10 September 2007

My news

If you're wondering why I haven't been blogging lately, the answer is: I've been doing other things. First of all, and most importantly, I got myself a website (a real, personal website, with a domain name and all). It's still quite empty, and I'm not revealing here where it is, since I'm trying to keep a low profile on that. I'll be dealing with sensitive topics (religion, politics — the kind of thing that ruins dinner tables when brought up) and I don't want to be immediately associated to them. You might say this is already what I'm doing here, but this is just a small blog hosted by a free provider, in a language that effectively isolates me from my everyday environment. My bosses and most of my acquaintances don't read this blog.

I've wanted a website for some time, and I wasn't really doing anything about it because I was busy with my blogs, and because I thought it would be expensive. Not prohibitively expensive, but then I'm not going to make money out of it.

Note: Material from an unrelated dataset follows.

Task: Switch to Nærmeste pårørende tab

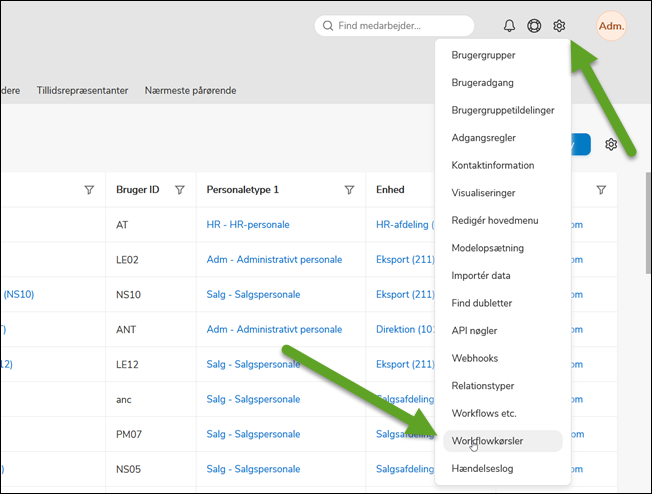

However, I was under a wrong impression. Web hosting, today, is available at a ridiculously low cost and with reasonable quality even in Argentina. And if you're content with a .com.ar domain, there are no additional costs.

Anyone with a minimum of imagination will be able to guess my identity from my website. Just going to nic.ar should suffice. (If you can't pick up that hint, well...)

Another reason why I haven't blogged as of late is that I started jogging again. The weather has been warm and wet, not a pleasure, but better than the cold, for me. So several afternoons I could've used for blogging were spent on jogging and stretching. I don't live really close to any suitable jogging circuits, so I have to spend some time going to and returning from it.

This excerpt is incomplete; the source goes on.